Ye' old general discussion board. Basically, for everything that isn't covered elsewhere. Come here to shoot the breeze, shoot your mouth off, or whatever suits your fancy. This forum is not for asking programming related questions.
josh posted several post ago a couple links for you to search... maybe you didn't search/read carefully....
here is another link that could help you to find some answers http://devzone.zend.com/node/view/id/1021
but... if happens that you don't look carefully here is some extract from that
"PHP's core is made up of two separate pieces. At the lowest levels you find the Zend Engine (ZE). ZE handles parsing a human-readable script into machine-readable tokens, and then executing those tokens within a process space. ZE also handles memory management, variable scope, and dispatching function calls. The other half of this split personality is the PHP core. PHP handles communication with, and bindings to, the SAPI layer (Server Application Programming Interface, also commonly used to refer to the host environment - Apache, IIS, CLI, CGI, etc). It also provides a unified control layer for safe_mode and open_basedir checks, as well as the streams layer which associates file and network I/O with userspace functions like fopen(), fread(), and fwrite()."

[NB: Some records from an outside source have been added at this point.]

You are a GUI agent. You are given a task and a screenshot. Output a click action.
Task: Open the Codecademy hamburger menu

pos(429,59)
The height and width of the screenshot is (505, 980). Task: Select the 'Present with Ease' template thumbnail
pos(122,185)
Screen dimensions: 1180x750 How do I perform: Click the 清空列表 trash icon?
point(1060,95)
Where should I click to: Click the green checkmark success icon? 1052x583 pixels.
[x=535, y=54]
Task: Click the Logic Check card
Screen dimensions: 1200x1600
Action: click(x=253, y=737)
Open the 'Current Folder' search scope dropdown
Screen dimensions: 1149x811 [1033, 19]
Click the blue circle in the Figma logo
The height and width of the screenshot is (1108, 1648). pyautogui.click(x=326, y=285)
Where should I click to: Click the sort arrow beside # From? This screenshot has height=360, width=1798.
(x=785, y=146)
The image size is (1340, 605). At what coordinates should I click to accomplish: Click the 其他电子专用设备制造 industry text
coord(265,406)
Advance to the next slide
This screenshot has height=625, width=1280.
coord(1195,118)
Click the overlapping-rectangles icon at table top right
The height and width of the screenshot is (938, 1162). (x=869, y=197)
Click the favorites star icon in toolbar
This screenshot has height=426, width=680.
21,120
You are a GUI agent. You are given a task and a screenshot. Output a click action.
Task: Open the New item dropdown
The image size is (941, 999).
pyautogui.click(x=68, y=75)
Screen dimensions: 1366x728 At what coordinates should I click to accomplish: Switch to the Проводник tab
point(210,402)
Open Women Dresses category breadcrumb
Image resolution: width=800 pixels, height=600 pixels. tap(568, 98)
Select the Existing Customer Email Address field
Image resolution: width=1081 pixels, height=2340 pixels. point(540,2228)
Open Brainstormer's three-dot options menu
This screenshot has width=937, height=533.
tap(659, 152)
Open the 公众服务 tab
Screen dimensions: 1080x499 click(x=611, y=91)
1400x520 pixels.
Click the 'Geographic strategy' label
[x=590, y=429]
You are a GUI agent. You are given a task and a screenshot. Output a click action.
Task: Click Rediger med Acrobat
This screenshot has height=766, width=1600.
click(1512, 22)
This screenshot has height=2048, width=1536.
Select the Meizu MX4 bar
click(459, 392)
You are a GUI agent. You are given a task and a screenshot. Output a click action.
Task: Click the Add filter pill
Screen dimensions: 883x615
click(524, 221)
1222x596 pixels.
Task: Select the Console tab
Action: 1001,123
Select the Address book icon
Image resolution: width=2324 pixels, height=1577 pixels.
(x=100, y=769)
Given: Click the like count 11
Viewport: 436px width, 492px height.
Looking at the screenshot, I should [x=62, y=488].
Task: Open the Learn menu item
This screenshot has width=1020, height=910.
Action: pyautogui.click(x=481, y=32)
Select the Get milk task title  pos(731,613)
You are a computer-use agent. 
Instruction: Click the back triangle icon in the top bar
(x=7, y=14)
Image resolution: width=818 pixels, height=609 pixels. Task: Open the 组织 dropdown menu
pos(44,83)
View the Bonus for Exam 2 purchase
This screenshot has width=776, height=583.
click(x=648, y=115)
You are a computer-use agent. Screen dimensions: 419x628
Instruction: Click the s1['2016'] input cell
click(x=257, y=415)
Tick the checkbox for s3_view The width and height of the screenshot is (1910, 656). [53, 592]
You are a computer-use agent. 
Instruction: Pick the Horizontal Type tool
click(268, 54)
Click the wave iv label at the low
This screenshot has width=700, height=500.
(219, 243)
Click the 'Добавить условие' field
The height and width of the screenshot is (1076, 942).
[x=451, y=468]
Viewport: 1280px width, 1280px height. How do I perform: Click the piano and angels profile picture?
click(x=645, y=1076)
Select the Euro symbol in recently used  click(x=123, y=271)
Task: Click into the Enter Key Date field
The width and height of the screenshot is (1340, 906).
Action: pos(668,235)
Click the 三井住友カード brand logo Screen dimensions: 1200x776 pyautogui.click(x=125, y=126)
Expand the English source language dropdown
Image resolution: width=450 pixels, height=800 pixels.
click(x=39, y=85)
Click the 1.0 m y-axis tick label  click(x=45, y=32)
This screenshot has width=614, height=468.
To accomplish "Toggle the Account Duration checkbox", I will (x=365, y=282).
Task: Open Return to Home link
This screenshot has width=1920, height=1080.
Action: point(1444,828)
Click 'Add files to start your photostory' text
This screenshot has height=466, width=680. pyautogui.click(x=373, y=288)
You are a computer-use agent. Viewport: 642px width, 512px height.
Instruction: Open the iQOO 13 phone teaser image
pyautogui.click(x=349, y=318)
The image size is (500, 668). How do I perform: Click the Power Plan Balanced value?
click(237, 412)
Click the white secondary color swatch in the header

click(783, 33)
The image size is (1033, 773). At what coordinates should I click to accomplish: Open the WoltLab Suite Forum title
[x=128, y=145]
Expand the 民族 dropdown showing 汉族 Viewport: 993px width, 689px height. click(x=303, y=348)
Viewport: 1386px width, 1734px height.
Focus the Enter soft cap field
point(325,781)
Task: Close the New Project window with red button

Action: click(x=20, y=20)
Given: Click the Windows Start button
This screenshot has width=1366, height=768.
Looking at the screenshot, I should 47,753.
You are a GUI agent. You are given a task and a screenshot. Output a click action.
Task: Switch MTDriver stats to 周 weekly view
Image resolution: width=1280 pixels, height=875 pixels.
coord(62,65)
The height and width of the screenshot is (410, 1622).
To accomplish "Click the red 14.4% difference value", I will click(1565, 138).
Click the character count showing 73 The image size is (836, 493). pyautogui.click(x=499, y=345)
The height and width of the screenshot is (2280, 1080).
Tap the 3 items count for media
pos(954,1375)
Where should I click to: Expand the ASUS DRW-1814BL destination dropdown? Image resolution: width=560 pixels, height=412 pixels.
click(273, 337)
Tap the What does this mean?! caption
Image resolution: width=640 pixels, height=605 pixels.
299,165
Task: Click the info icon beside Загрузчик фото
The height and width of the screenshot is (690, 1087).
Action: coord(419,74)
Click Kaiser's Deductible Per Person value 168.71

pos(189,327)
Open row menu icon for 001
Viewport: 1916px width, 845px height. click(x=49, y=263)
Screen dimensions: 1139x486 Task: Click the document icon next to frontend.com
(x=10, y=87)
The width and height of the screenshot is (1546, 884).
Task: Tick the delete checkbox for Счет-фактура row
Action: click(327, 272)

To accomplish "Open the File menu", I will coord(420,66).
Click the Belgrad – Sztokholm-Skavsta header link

after this paragraph is more to read in the same page related to your questions.
@Jonah Bron with all due respect, guessing isn't likely to give an accurate account of what actually happens. If it were that obvious PHP wouldn't be as unique as it is. What you wrote accurately describes what goes on in a programmer's head when he reads the code, computers think a LOT differently than a programmer though, for example you'll see above it does not parse the code itself, it parses a tokenized (byte code) representation of the code more suitable for machine consumption.
The best bet is to read their unit tests. Unit tests show you exactly whats going on, usually.